JOE CARLSMITH
Behavioral Archetype
THE PATRON-SCRIVENER — Subject spent six years deciding which questions about the long-run future were worth funding, then crossed the table and helped author the values of a deployed mind himself. The Effective Altruism on-ramp, the philanthropic foundation, the frontier lab — the field describes that pipeline in the abstract, as a career graph nobody is named on. Subject is the named instance. He ran Worldview Investigations at Open Philanthropy, the team that decides which futures the money takes seriously. He then moved to Anthropic and, in his own words, began “helping with the design of Claude’s character/constitution/spec.” His name carries a lead-author star on the constitution that the lab says directly shapes the model’s behavior. The funder became the author. That is the finding.
Essence Indicators
- Holds a doctorate in philosophy from Oxford
- Helped with the writing of Toby Ord’s The Precipice (2020), the book that put a number on existential risk and made it respectable dinner-party conversation
- Led Worldview Investigations at Open Philanthropy from 2019 to 2025 — the research function that decides which long-run futures the foundation’s money treats as real
- Moved to Anthropic in November 2025, describing the work, in his own framing, as “helping with the design of Claude’s character/constitution/spec”
- Is named with a lead-author star on Claude’s Constitution (January 2026), the roughly 23,000-word document the lab describes as directly shaping the model’s behavior — one of the few such documents in the field that carries any byline at all
Social Persona / Impression Management
Immediate impression: The academic philosopher who also writes essays about the meaning of it all. Reflective, careful, given to long-form public reasoning rather than pronouncements. Reads as a researcher and an essayist, not an operator.
Energy: Deliberative. The public writing works through the problem in the open — long essays on power, futures, and what a good outcome would even mean — rather than announcing conclusions.
Impression management strategy: The reasoning-in-public author. The move is not concealment. It is the opposite: the career change was announced in his own words, the funding judgments were published, and the constitution carries his name. The transparency is real, and it is more defensible than the anonymous policy page. It also makes the authority undeniable. There is a named philosopher who decided which futures were worth funding, and then helped write the values of the mind built to meet them.

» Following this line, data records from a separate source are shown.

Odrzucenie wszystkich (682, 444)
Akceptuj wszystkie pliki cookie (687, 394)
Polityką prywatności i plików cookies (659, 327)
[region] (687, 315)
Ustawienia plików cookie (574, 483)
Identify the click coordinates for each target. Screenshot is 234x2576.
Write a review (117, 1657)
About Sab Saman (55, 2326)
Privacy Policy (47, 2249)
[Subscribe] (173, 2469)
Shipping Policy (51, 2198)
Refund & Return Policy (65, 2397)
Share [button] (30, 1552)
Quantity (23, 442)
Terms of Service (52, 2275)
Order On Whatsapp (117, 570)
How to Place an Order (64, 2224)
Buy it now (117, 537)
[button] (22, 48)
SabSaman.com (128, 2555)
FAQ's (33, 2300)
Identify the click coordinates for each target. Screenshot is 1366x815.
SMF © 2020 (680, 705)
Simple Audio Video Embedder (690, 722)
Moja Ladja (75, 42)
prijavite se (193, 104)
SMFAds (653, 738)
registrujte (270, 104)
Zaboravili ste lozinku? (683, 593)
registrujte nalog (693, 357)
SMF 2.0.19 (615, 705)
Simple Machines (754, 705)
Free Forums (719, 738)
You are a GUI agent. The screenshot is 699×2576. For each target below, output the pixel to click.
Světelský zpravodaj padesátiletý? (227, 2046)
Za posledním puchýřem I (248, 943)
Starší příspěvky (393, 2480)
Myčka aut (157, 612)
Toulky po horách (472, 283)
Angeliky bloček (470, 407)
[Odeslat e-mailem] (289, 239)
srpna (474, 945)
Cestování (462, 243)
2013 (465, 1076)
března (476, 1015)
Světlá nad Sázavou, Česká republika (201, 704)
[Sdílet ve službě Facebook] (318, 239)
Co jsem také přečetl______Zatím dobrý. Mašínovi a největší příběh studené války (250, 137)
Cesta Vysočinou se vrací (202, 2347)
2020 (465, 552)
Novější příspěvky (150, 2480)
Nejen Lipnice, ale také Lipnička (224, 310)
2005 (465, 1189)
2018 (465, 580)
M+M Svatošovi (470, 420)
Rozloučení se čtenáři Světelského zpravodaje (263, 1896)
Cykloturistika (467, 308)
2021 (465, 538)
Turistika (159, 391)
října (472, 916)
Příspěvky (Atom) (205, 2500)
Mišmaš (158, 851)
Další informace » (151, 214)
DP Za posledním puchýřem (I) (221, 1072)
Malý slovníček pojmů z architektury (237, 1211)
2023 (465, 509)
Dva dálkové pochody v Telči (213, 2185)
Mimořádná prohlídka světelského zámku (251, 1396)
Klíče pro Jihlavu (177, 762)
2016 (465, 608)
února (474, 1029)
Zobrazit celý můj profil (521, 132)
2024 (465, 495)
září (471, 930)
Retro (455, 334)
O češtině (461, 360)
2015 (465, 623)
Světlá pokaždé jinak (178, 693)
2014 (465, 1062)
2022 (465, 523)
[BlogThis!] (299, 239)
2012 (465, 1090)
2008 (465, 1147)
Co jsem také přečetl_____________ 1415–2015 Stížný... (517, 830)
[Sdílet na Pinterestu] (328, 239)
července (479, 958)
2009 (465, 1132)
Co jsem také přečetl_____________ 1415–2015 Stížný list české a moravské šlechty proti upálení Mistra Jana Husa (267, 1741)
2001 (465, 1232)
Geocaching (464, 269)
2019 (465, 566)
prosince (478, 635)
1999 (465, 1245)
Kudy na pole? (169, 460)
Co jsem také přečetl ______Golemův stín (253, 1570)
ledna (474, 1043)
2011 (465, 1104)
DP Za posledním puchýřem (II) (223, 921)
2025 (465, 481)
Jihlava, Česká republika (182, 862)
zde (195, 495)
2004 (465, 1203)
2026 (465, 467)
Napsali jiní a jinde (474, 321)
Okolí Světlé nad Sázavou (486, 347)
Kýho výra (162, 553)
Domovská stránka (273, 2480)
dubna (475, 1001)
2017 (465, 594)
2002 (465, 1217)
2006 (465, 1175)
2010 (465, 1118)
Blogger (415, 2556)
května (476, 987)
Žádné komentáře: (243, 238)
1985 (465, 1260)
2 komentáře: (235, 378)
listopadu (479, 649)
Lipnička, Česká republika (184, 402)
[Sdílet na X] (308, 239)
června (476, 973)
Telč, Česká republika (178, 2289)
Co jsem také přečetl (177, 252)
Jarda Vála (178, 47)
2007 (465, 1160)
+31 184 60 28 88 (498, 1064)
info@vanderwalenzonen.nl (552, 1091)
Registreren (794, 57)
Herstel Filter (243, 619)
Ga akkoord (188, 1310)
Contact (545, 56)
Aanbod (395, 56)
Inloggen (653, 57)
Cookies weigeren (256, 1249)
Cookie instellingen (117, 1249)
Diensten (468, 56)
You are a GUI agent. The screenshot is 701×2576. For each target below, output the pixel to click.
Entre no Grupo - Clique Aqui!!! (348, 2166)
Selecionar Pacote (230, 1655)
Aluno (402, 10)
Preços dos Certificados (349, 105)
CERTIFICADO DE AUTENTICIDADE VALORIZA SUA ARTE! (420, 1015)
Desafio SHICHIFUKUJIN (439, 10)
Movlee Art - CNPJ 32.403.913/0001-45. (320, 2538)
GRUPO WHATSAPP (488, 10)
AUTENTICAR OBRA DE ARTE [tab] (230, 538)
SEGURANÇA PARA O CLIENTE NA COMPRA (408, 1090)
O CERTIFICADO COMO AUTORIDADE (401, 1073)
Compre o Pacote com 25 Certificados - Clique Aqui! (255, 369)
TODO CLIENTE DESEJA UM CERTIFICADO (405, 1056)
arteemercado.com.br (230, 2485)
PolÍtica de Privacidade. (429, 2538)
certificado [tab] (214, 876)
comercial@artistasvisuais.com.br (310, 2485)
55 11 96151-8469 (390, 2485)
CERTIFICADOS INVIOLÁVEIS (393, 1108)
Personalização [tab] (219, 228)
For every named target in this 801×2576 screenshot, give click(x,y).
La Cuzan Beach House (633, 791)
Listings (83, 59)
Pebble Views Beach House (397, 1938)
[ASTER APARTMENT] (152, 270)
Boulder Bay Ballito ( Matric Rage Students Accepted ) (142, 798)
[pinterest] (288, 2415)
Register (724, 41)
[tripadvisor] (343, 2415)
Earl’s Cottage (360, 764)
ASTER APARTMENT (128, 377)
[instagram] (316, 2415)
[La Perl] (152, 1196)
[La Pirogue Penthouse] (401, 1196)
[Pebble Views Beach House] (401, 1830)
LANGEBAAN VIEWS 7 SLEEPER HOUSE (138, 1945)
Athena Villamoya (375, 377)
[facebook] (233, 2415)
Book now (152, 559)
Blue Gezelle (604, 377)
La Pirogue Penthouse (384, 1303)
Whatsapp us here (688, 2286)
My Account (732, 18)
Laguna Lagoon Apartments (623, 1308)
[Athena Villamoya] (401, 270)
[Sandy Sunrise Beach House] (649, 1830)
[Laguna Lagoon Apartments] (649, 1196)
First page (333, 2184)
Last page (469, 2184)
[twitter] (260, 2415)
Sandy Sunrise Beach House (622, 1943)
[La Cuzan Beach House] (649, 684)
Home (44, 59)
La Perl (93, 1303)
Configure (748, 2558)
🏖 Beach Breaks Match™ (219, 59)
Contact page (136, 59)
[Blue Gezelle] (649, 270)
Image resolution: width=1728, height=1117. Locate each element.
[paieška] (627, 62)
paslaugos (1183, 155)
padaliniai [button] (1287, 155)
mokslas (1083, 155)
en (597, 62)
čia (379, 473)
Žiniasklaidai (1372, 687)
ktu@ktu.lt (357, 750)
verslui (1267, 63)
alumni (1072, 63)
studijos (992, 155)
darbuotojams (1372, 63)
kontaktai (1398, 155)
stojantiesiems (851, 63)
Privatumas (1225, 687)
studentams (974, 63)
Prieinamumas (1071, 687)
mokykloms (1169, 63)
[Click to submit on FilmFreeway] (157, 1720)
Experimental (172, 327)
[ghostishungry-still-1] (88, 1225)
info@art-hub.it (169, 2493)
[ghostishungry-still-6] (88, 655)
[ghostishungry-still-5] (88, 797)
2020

Forensic Archetype Comparison
| Pattern | Match Level | Evidence |
|---|---|---|
| The Patron-Scrivener | MAXIMUM | Six years deciding which futures the money funds, then co-bylined author of a deployed model’s constitution. See behavioral archetype. |
| The Philosopher-in-Residence | HIGH | Oxford philosophy doctorate applied directly to how a model should behave. The credential is load-bearing for the role. |
| The Pipeline Personified | HIGH | The EA-to-foundation-to-lab path that the field describes abstractly is, here, one named résumé. |
| The Accelerationist | NONE | Does not set deployment pace. Works on the values of what is deployed. |
| The Safety Theater Performer | LOW | The constitution and the Worldview reports are real, public, testable artifacts with his name on them. The opposite of an unfalsifiable gesture. |
| The Whistleblower | NONE | The work is institutional and authored from inside. It furnishes the institution’s values; it does not expose them. |
Psychometric Assessment
Big Five (OCEAN):
| Trait | Score | Evidence |
|---|---|---|
| Openness | 91/100 | Doctoral philosopher working across existential risk, ethics, and machine values, with a substantial body of public long-form essays. The role does not exist without very high intellectual openness. |
| Conscientiousness | 85/100 | High. Six years running a research function, contribution to a book-length risk treatise, and a co-authored 23,000-word governing document are sustained, careful work. |
| Extraversion | 40/100 | LOW-MODERATE. Public-facing through writing rather than performance. The essays carry the visibility, not the persona. |
| Agreeableness | 60/100 | MODERATE. The published register is collaborative and reasoned; the constitution credits many contributors alongside the lead authors. |
| Neuroticism | 32/100 | LOW-MODERATE. Putting a name on funding judgments and on a consequential document suggests composure about scrutiny. |
Dark Triad:
| Trait | Score | Notes |
|---|---|---|
| Narcissism | 22/100 | LOW. The bylined authorship is presented as accountability; the credit line is shared, the lead-author stars number more than one. No personal monument. |
| Machiavellianism | 33/100 | LOW-MODERATE. The strategy is transparency, not concealment. The authority is real and exercised in the open, which is the inverse of the Machiavellian default. |
| Psychopathy | 9/100 | VERY LOW. The entire project is the careful construction of a benevolent disposition and a serious accounting of long-run harm. No indication of indifference to effects. |
MBTI: INTP (“The Logician”) — Dominant introverted thinking, auxiliary extraverted intuition. Builds the principled framework first, then reasons outward in public essays. Treats both the question of which futures matter and the question of how a model should behave as problems to be argued correctly, then written down.
Threat Assessment
| Category | Level | Notes |
|---|---|---|
| Physical threat | NONE | |
| Institutional threat | HIGH | The reach is two authorities stacked: a co-bylined author of the document the lab says shapes a model deployed to millions, on top of a prior six years deciding which long-run futures one large foundation funded. Not a deployment vote — leverage over what a widely used mind is taught to value, and over which futures got money. |
| Memetic threat | EXTREME | The constitution is a named template for how a frontier model’s values get authored, propagated at conversational scale to everyone who talks to the model. The funder-to-author path he embodies is also a pattern the field can reproduce — and increasingly does. Co-authorship of a deployed model’s constitution is about as far as a single byline reaches. |
| Civilizational threat | HIGH | The threat is not malice. It is the concentration of two distinct authorities — which futures the money takes seriously, and what a widely used mind is taught to value — into a single reasoned, bylined career, and the field treating that convergence as ordinary. The hazard is reach, not pathology: low personal malice, maximal leverage over a deployed mind’s values and over which futures get funded. The hazard is structural, not personal. |
Alignment Analysis
Stated alignment: Take the long-run future seriously. Fund the questions that matter. Help give Claude good values, in the open, with a name attached.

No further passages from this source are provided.